アウディ初となるスポーツ・タイプEVであり、アウディの電気自動車のフラッグシップでもあるe-トロン GT。“e-トロンGTクワトロ”と高性能版の“RS・e-トロンGT”の2モデルが用意され、車両前後に配置された2つの永久磁石シンクロナス・モーターがそれぞれ前輪と後輪を駆動するフルタイム4WDシステムを持つ。今回の試乗車である“RS・e-トロンGT”は、0-100km/h加速が3.3秒。最高出力598ps(ブースト時646ps)、最大トルク830Nm。バッテリーの総容量は93kWhで、国内仕様では150kWの充電出力を許容する。航続距離(WLTC)で最大534km。全長×全幅×全高=4990×1965×1395mm。ホイールベース=2900mm。車両重量=2347kg。車両本体価格1799万円。




BEVの方が完成度が顕著!? 洗練度が素晴らしい/高平高輝


BEV(バッテリーEV) ラインアップを急拡大中(2024年までに15車種導入予定という)のアウディの現在のフラッグシップEVがe-tron GTで、その高性能版がRS e-トロンGTである。ポルシェ・タイカン同様「J1」と呼ばれる専用プラットフォームを採用、駆動用バッテリーの総電力量は93.4kWhで航続距離はWLTCモードで534kmという。前後2基のモーターを持つ「クワトロ」で、オーバーブースト時の最高出力は475kW(646ps)、最大トルクは830Nmと凄まじく、タイカンの最高性能版ターボSの2.8秒ほどではないが、0-100km/h加速は3.3秒、最高速はBEVとしては異例の250km/hに達する超高性能車だ。のみならず、自動車としての洗練度が素晴らしいのはいかにもアウディだ。アダプティブ・エアサスペンションを備えるRS・e-トロンGTは、速度を問わず、路面を問わずほぼ完璧にしなやかでフラットな姿勢を保ち、ラフな素振りは一切見せない。実はBEVの方が完成度の違いが顕著に表れるのではないか。高価だが、モノが違う。

フォーミュラカーをイメージさせる“モノポスト”デザインは、操作性を高めるとともに、包み込まれるような一体感を実現。ハニカムパターンが施されたシートは、オプションのRSデザインパッケージレッドのもの。

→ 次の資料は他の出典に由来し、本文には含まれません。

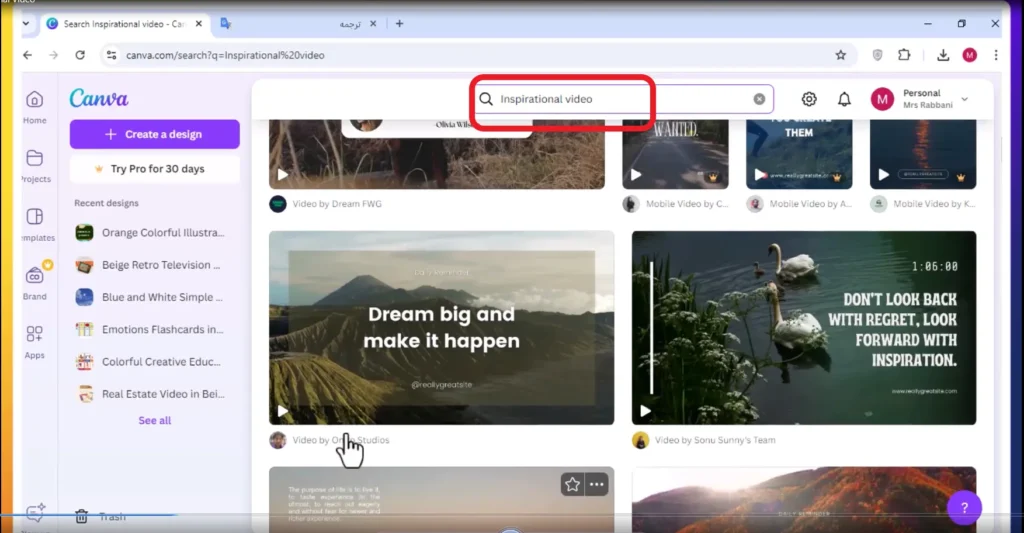Open the tab list chevron in Chrome
1024x533 pixels.
pyautogui.click(x=25, y=24)
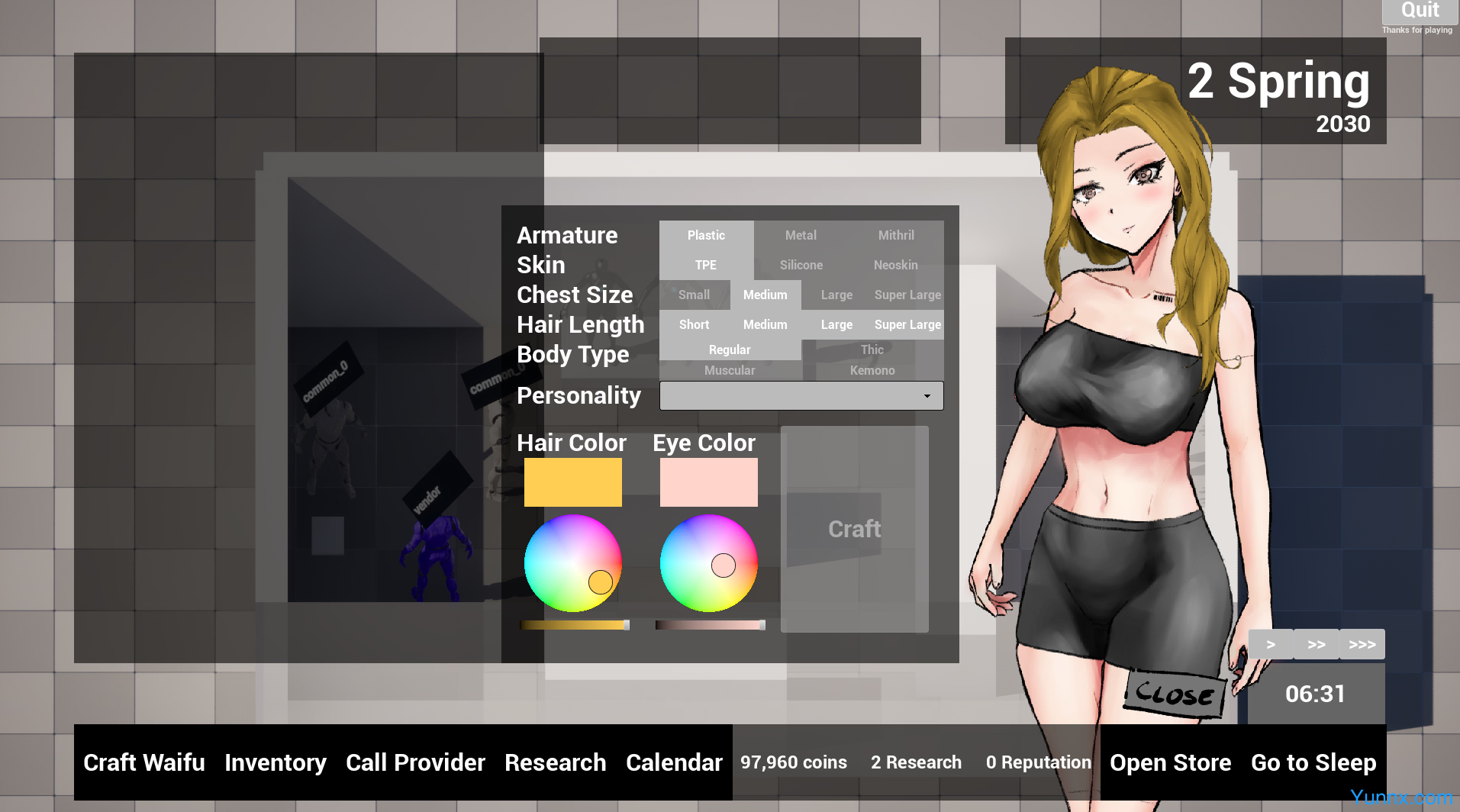Click the double-arrow fast speed button
The image size is (1460, 812).
point(1316,645)
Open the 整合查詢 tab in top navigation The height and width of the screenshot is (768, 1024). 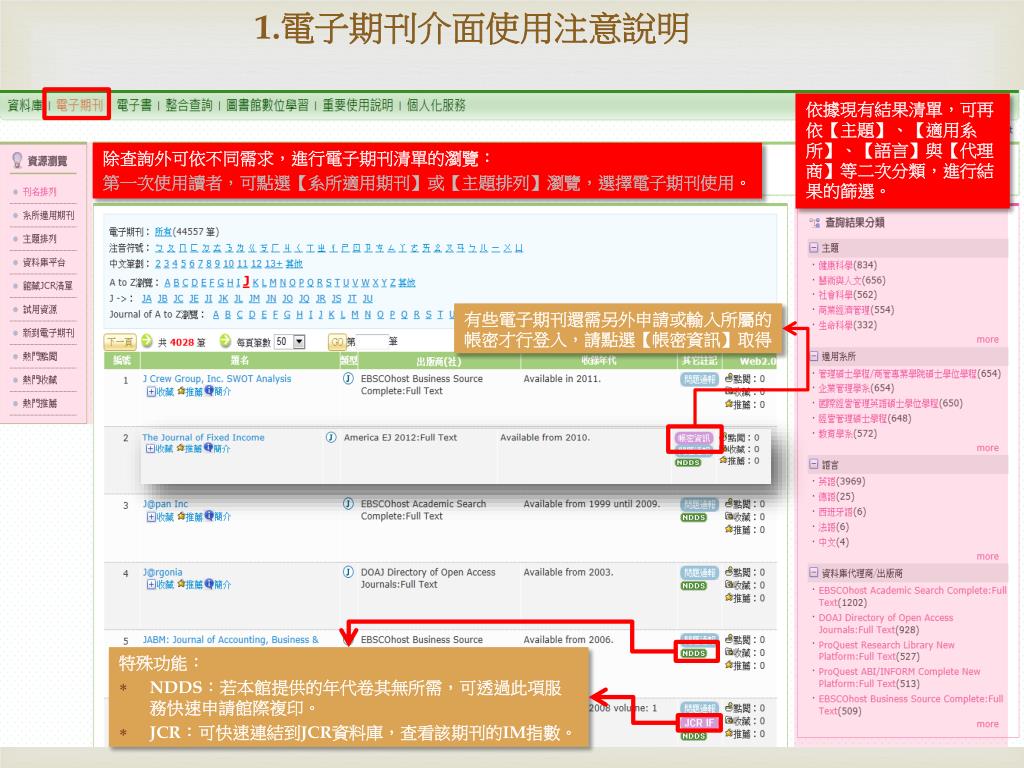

V12サルーンも形無しになるほど現状最強の存在/桂 伸一

それにしても、ストレス・フリーである!! バッテリーEVで走るこんな上質なスポーツ・サルーンが生まれた日には、V12もV8ツインターボを搭載するプレミアム・サルーンも形無しだ。音もなく、と言っても市街地で接近を知らせるための疑似音を発しつつ、歩くように滑らかな低速から、アクセルを踏み込めば瞬間に弾かれた猛ダッシュまで、いともカンタンに繰り広げる。それを至って静かな、それこそ「静寂」と言っても過言じゃない室内で受ける優雅なくつろぎの乗り味。そう、静かさとは高級である。それはまず基本的に動力系が発生する音が無音に近いことからくる。そして、モーターを制御するインバータが発するノイズの代わりに、近未来映画の浮遊する乗り物のような疑似音を出している。タイヤを含むロードノイズや走行風からのノイズが発生していながら、それをシャットアウトするボディ/シャシーの高い遮音性も高いレベルにある。バッテリーを床に敷き詰めた低重心から生まれるハンドリングと、クワトロ4WDによる動力性能と安定性は現状最強の存在だと思う。